Top image: Blueforce4116/Flickr.com

Tyson is great at staying on message: over the course of the book, he repeats a couple points early and often: a year's expenditure by the United States military is equal to that of the entire half-century's spending on NASA, which has put men on the Moon, robots onto planets, moons and asteroids, and brought us incredible images of the universe that surrounds us. Put another way, as he notes in a number of chapters, NASA's budget is a half cent on the dollar when it comes to someone's taxes. If you double that investment, the United States can do incredible things in outer space and here on the ground.

It's telling that Tyson starts off in the prologue with his observations on how society works as a rational (and irrational) system, and how space exploration fits into the American political world. While it's easy to caricature domestic political parties as being vehemently anti-science or overwhelmingly pro-science, Tyson takes apart the misconceptions easily, outlining how both parties contribute to the advancement of science. The enemy isn't the right or left, but the people who don't see value in science.

The Neil DeGrasse Tyson Book You Should Give To All Your FriendsThere are also the spin-off products, cross-pollination and new industries that investment in space exploration helps to bring about. In a time when the driving motivation for any political activity is jobs, it often feels like investment in the sciences is characterized as the studies that examine mating habits of fruit flies. At one point, he talks about a trip that he took to China, and noted that there are more college graduates in that country than there are people in the United States, and he bemoans the fact that while Europe and China have things like high speed rail, growing industry and space programs that are picking up, these are things that were well within the United State's reach; by standing still, we're effectively taking a step backwards.

There's a moral argument here as well. In an interview with NPR (http://www.npr.org/2012/02/27/147351252/space-chronicles-why-exploring-space-still-matters) he notes that there are arguments that can be made for increased investment and jobs, but a major argument that's overlooked is the impact that going to space does for a culture. We raise monuments and name schools after astronauts and visionaries that bring us boldly forward, and create role models that we look and live up to.

If those arguments don't work, try these points that he brings up: going to Mars might yield strong evidence for the discovery of life outside of our own planet. Venus has runaway climate change, while there's an asteroid, 99942 Apophis, which is going to come very, very close to us on a Friday the 13th in 2029, and potentially again in 2036. As Tyson notes, we have the foresight to avoid going the way of the dinosaurs. Science investment helps us get to the point where we can solve or manage these problems back here at home. I know I want someone to take a close look at that asteroid.

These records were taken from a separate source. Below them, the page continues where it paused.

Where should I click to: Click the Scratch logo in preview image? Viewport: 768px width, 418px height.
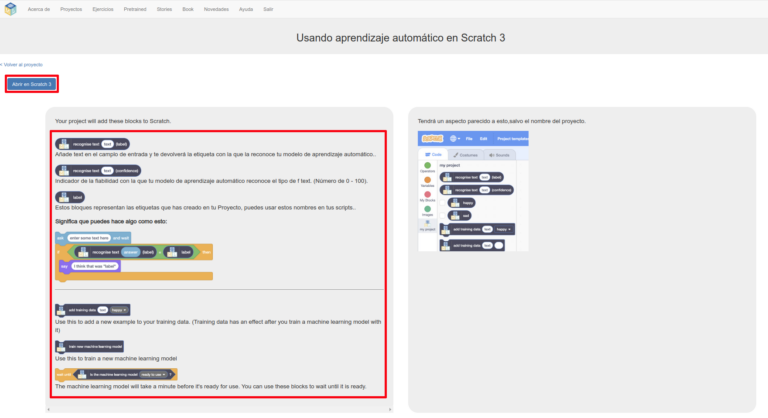(x=432, y=138)
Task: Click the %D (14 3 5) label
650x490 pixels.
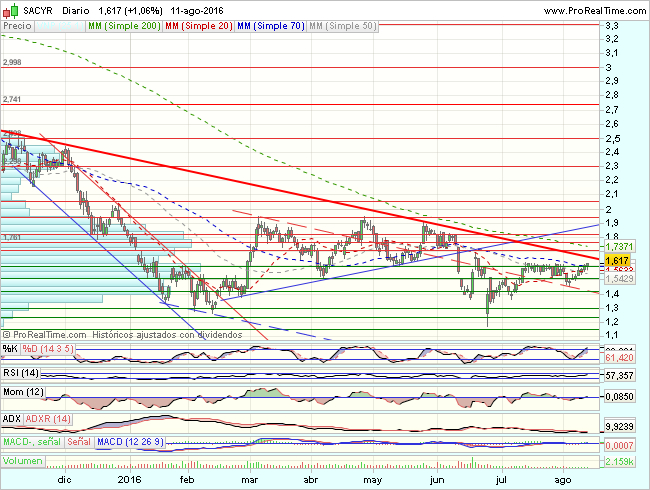Action: pos(48,348)
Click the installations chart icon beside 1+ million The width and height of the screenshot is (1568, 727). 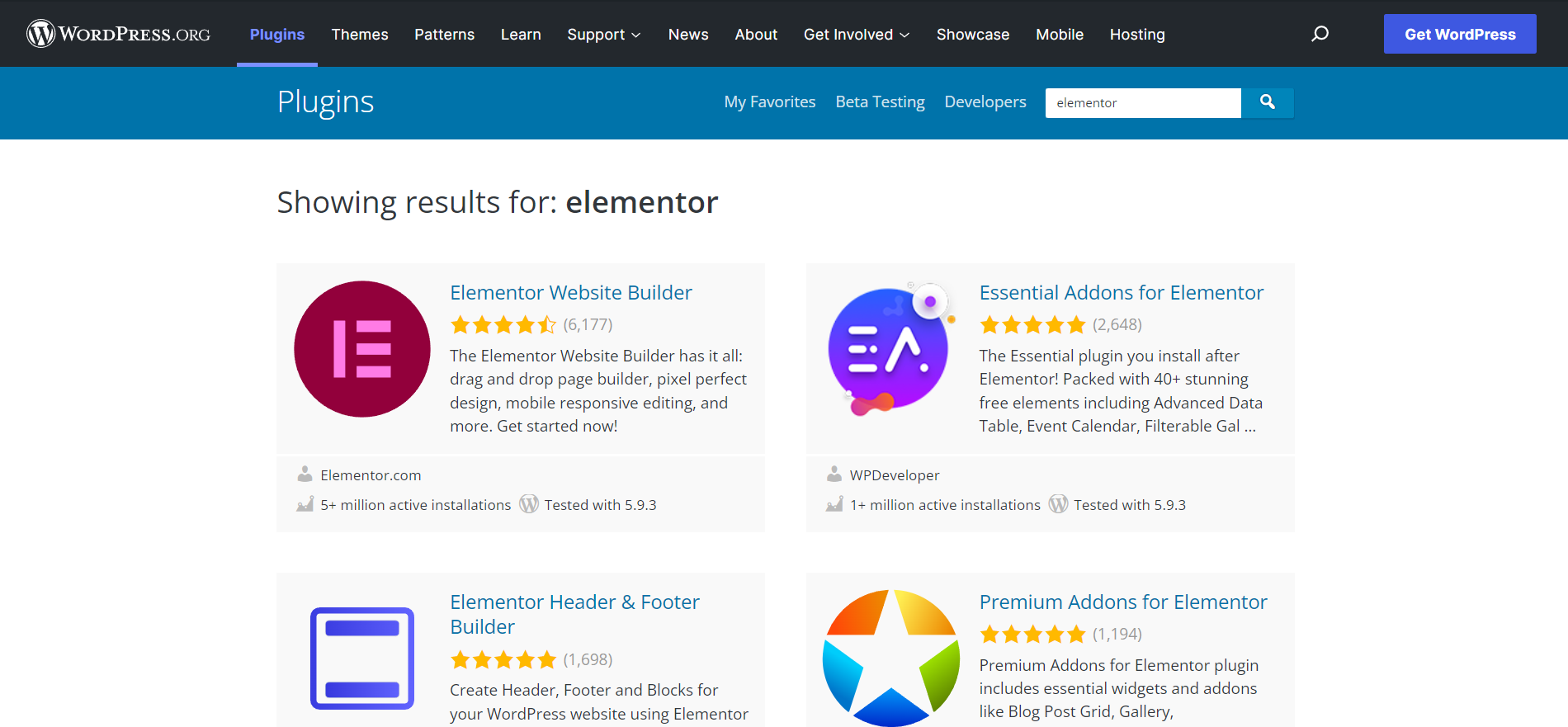pyautogui.click(x=834, y=503)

Most heartening are the anecdotes that are scattered around in the book that outline that there is broad interest in space exploration and discovery: he relates an encounter with a janitor at the Hayden Planetarium who asked a question about physics. A cab driver that refused to take payment for a fare, and the positive and funny response from a group of bystanders after explaining that the United States spends more on lip balm than on the Cassini mission, around $300 million a year. These small instances demonstrate that the American public does look at space and science with a level of engaged interest that for the most part, goes unnoticed.

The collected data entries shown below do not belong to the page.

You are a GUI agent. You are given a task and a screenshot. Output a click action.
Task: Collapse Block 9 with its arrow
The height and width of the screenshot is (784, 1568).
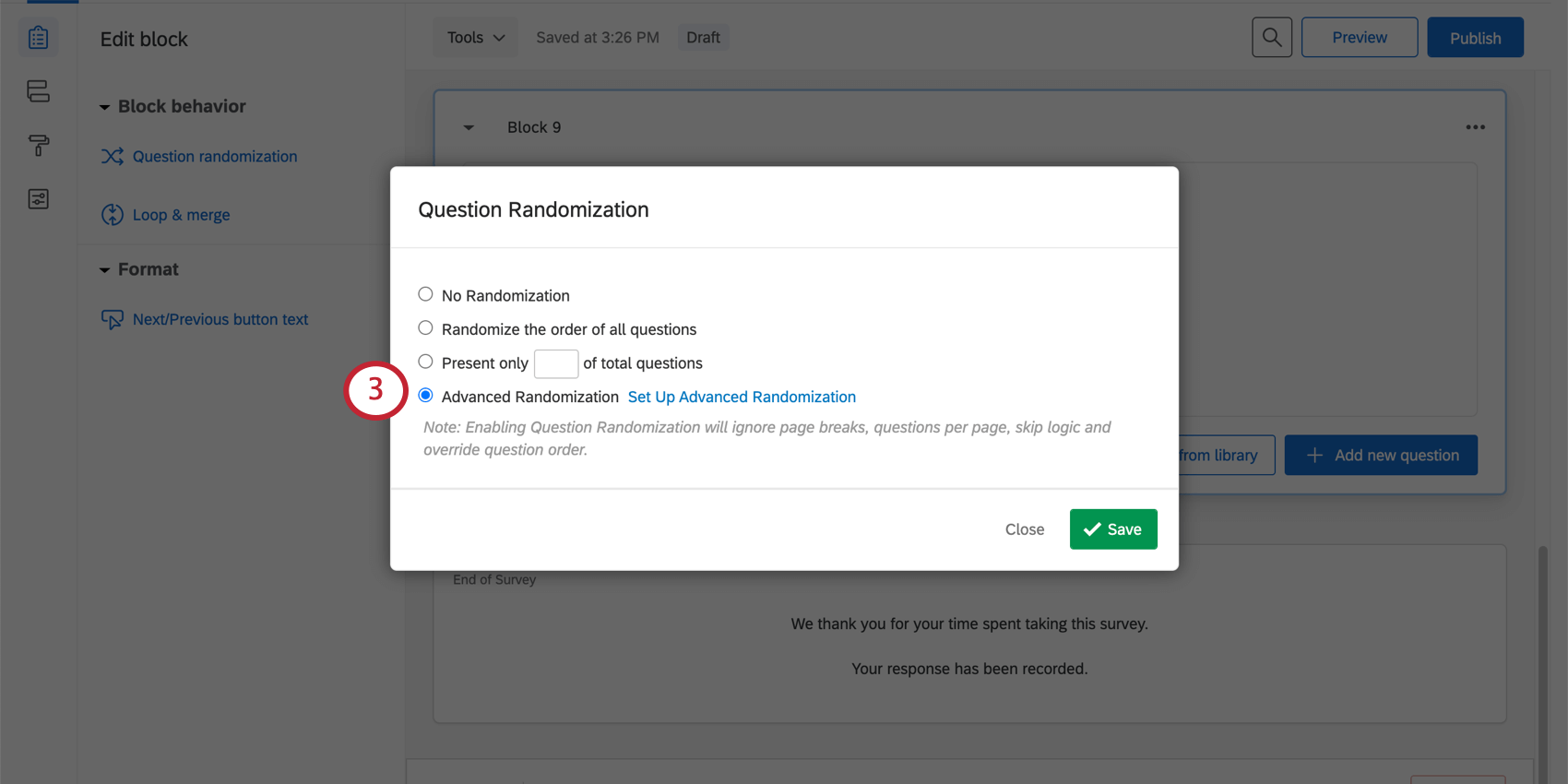coord(469,127)
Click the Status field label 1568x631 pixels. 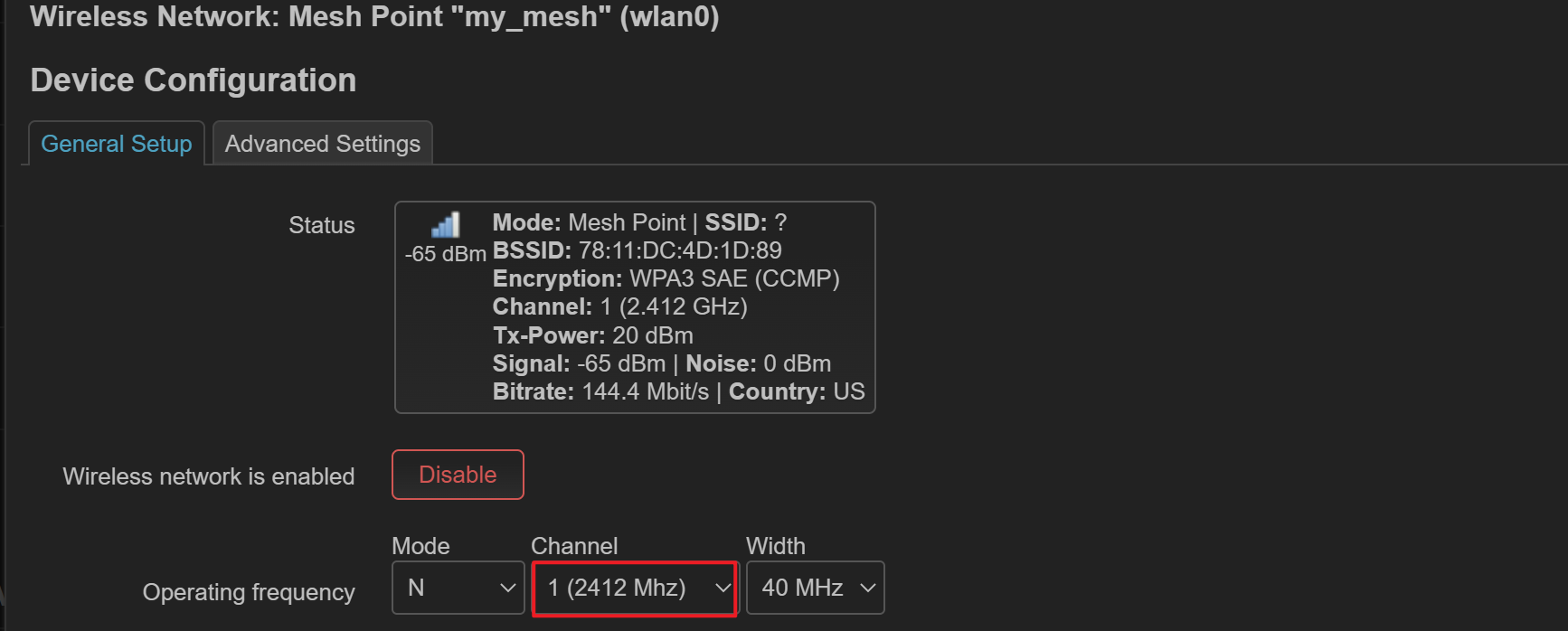tap(321, 225)
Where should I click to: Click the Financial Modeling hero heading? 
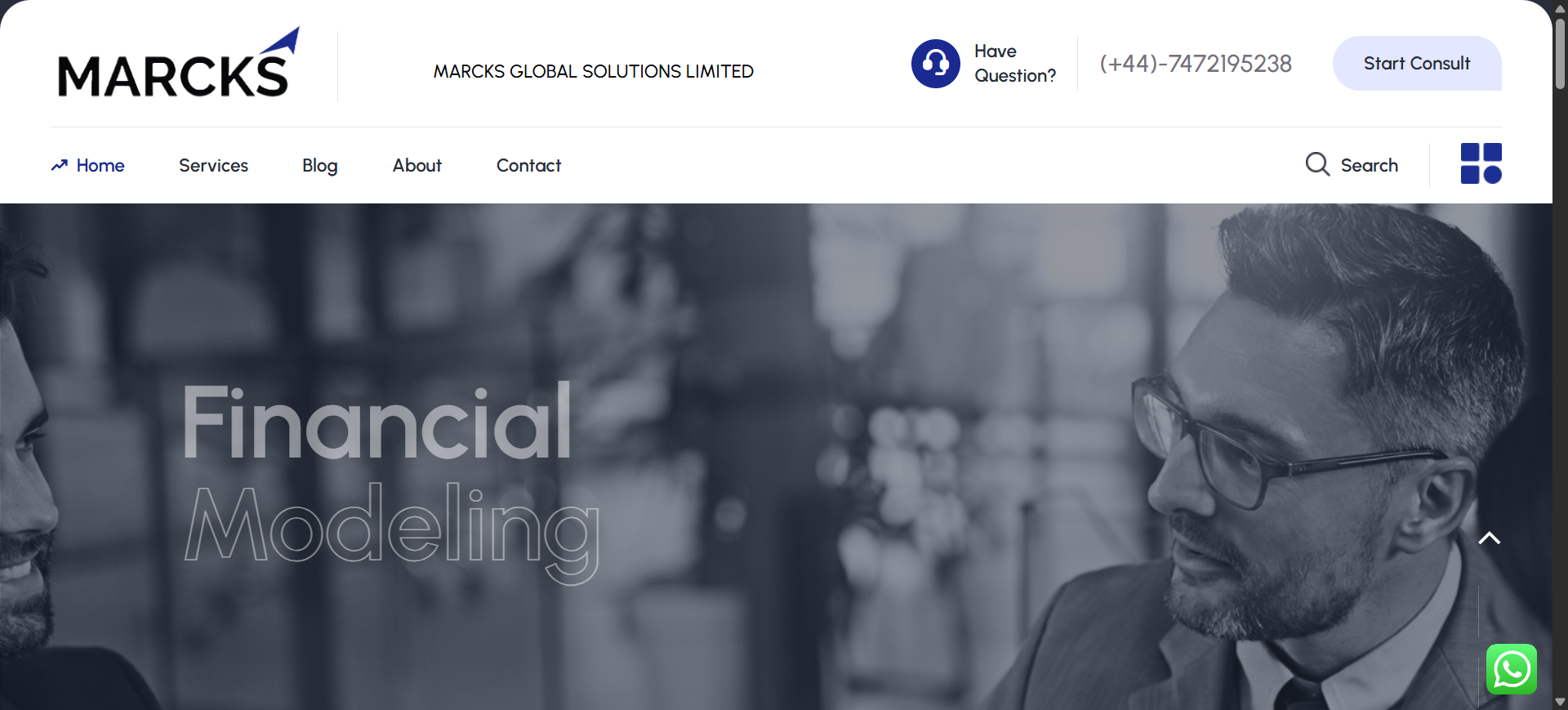point(390,481)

Space Chronicles is a wonderful, engaging book that rejuvenated my cynical attitude towards politics and science in the United States. At points repetitive, at others too short, it's a smorgasbord of facts and reasoning that goes a long way towards justifying the pursuit of science and science education in America. It's also a witty, humorous and accessible book that's difficult to put away: I found myself staying up to late hours of the evening drawn in by Tyson's style, and even after finishing it, have a difficult time shaking lingering thoughts of what might be out there, and how we can work to discover the unknown.